Jensen Said Tokens Are Money. Nobody Argued.
Jensen Huang walked analysts through $62 billion in data center revenue (up 75% year-over-year) and then did something more interesting than celebrate. He handed out a lens. Compute equals revenue. Tokens are money. Performance per watt is dollars per watt. Once every hyperscaler CFO internalizes that framing, CapEx debates become circular. You're not spending on servers anymore. You're minting coin.
The market heard the number and moved on. The smarter move is to sit with the two disclosures nobody led with. First, NVIDIA put $10 billion into Anthropic. That's not a friendly gesture. That's Jensen buying a seat at the frontier model layer, not just the plumbing underneath it. Second, the Groq deal. Jensen compared it to Mellanox in the same breath he used when Mellanox was worth almost nothing. Mellanox became a $31 billion annual revenue line inside five years. Either Jensen is running the most disciplined long con in semiconductor history, or the Groq comparison is worth taking seriously.
But NVIDIA wasn't even the most structurally important call of the week. That title goes to Microsoft.
Satya Nadella reported Azure at 40% growth and an AI annual revenue run rate of $37 billion, growing 123% year-over-year. Those numbers are striking. What Amy Hood said about the business model is the actual story. Microsoft is shifting from pure per-seat pricing to seat-plus-consumption across GitHub, Dynamics, and eventually the full Microsoft 365 and Security stack. Hood was unusually plain about it: the license logic stays, but a meter gets added, just like Azure. When a CFO tells you the $600 billion-plus RPO book is being repriced upward via usage, that's the sentence you underline.
The renegotiated OpenAI deal deserves its own paragraph. Microsoft gave up royalties on model IP through 2032. In exchange, OpenAI becomes a paying Azure customer. That is not a friendship tax. That is Microsoft converting its most celebrated and most expensive partnership into a long-duration cost advantage while competitors pay retail.

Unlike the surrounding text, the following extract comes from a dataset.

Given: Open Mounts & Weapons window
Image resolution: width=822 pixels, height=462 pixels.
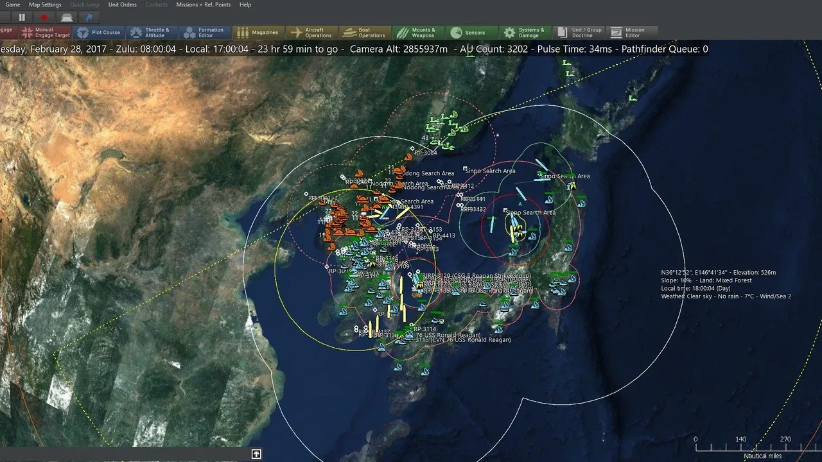Looking at the screenshot, I should point(417,32).

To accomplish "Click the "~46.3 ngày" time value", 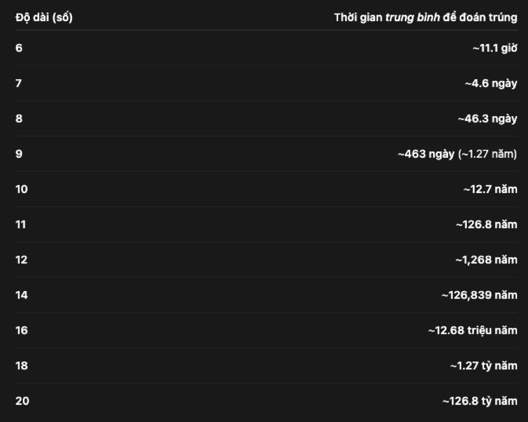I will pos(488,119).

Alphabet and Amazon both delivered calls that would have led the news in any quieter season. Google Cloud's backlog nearly doubling to $462 billion in a single quarter, with TPU chips now for sale at enterprise scale, means Alphabet is no longer playing catch-up in AI infrastructure. It's running a different race entirely. Amazon's Trainium chip, which Andy Jassy valued at $50 billion on a standalone basis almost in passing, is being priced by the market as a rounding error. It is not a rounding error.
And then there's Tesla, which is its own argument. Elon Musk ran that call like a man who has stopped caring about the next quarter and is building something that matures in 2030. CFO Vaibhav Taneja was visibly more cautious, pointing to negative free cash flow through the rest of 2026, tariff exposure, and one-time margin benefits. The strategic reframe is real: 1.3 million paid FSD subscribers, falling churn, rising miles per customer. Whether the car is truly just the delivery mechanism for a software product is the $800 billion question. The Street is not weighing either voice correctly right now, which means the mispricing runs in both directions.

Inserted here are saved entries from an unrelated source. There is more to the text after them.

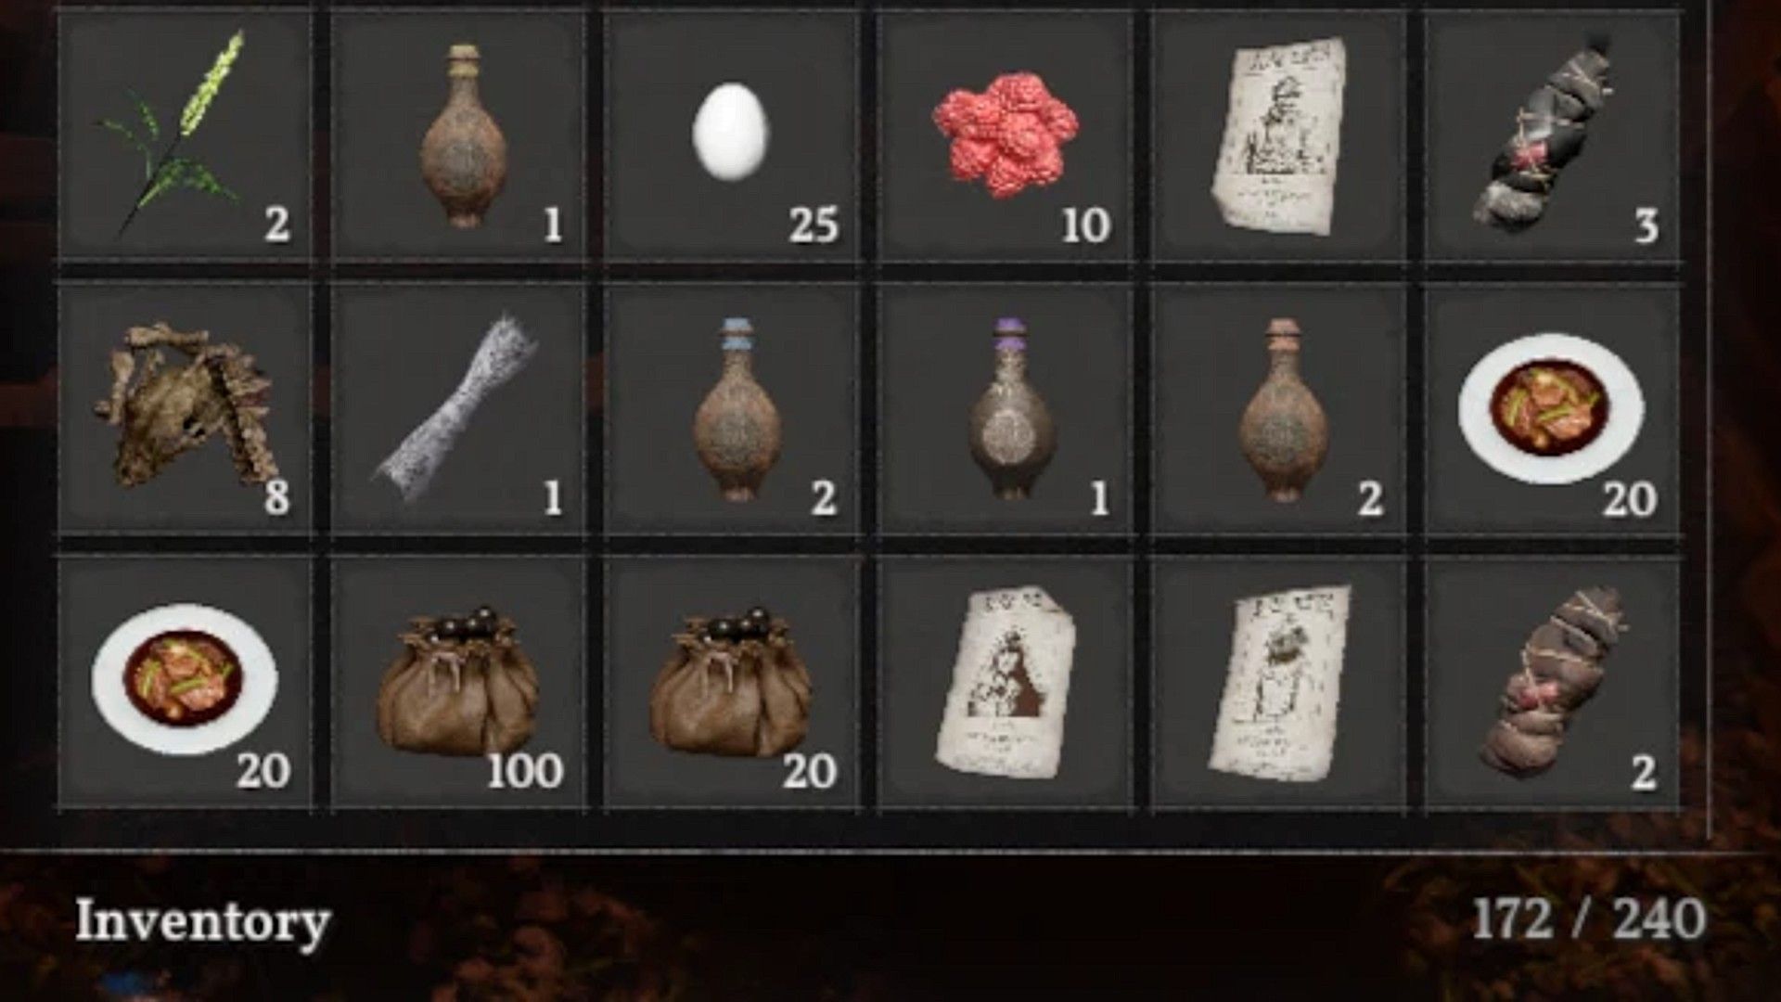This screenshot has width=1781, height=1002.
Task: Select the stew plate in the bottom row
Action: pos(186,683)
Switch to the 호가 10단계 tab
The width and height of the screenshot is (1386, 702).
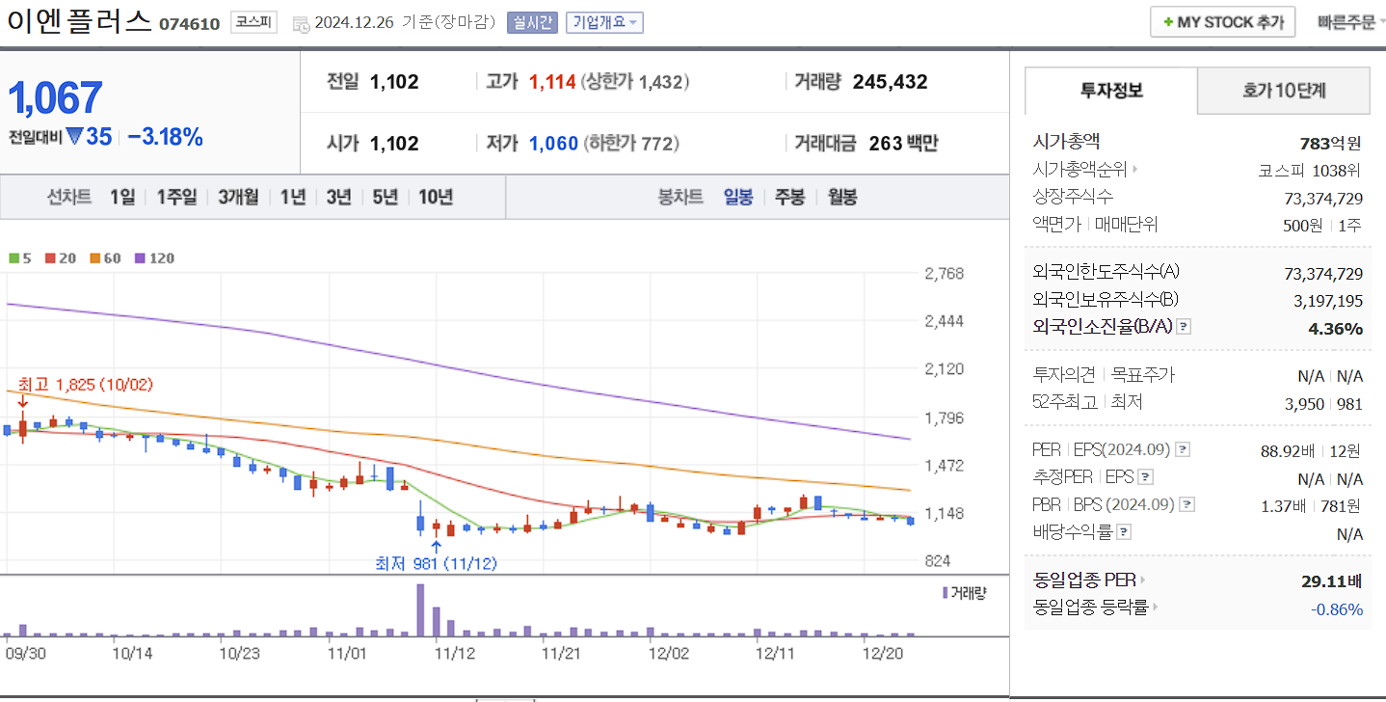point(1283,90)
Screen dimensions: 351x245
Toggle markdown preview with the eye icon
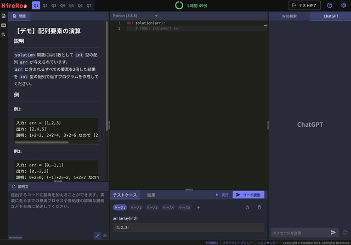(x=105, y=236)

Three more stories worth knowing about
Google's TPU Move Is the Sleeper Story of Earnings Season
Amazon's Satellite Bet Is Bigger Than It Looks
Tesla's Real Product Is Now a Subscription
SkyWater Technology, Inc.
SkyWater is a pure-play US foundry serving aerospace, defense, advanced computation, and bio-health. Its customer list is effectively mandated by federal procurement rules. The CHIPS Act created a tailwind, but the more durable driver is simpler: American defense contractors need American-made silicon, full stop, and there are very few places to get it.
The company is not yet consistently profitable, and that is a real risk to hold. Revenue visibility depends heavily on government program timelines, which slip. But for investors looking for a name that sits at the exact intersection of semiconductor nationalism and AI infrastructure buildout, and is not already priced for perfection, SkyWater is worth a serious look at current levels.
The Hyperscaler CapEx Race Ends With One Survivor, Not Five
Here is the scenario the consensus ignores: at some point, the returns on AI compute investment become measurable and comparable across companies. When that happens, the two or three hyperscalers with the best unit economics (likely Microsoft, Amazon, and Google based on current signals) will keep spending. The others will face board-level pressure to explain why their $50 billion data center commitment is generating inferior returns.
CapEx races in tech historically end with consolidation around a small number of winners, not a permanent five-way tie. The names best positioned for that sorting are the ones already showing measurable, customer-validated AI revenue. Not ones building capacity and hoping the revenue follows.